* [Your objective] Put the rows below into a two-column CSV with the headers instruction and output. Each row becomes one CSV line, with its text under instruction and its answer under output, each in a single quoted field with line breaks replaced by spaces and the pictures omitted.

* [Provided data]
____

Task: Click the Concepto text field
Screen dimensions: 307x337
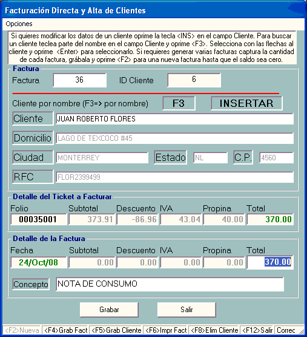Action: pyautogui.click(x=170, y=284)
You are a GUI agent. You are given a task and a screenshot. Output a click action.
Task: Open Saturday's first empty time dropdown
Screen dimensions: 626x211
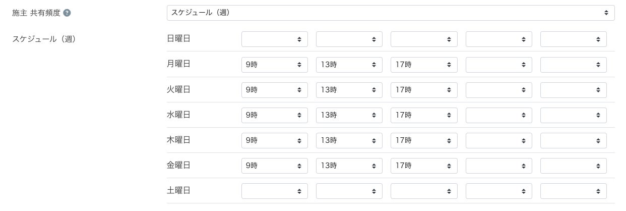click(x=274, y=191)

____

* [Result of the exercise]
instruction,output
"Task: Click the Concepto text field Screen dimensions: 307x337","Action: pyautogui.click(x=170, y=284)"
"You are a GUI agent. You are given a task and a screenshot. Output a click action. Task: Open Saturday's first empty time dropdown Screen dimensions: 626x211","click(x=274, y=191)"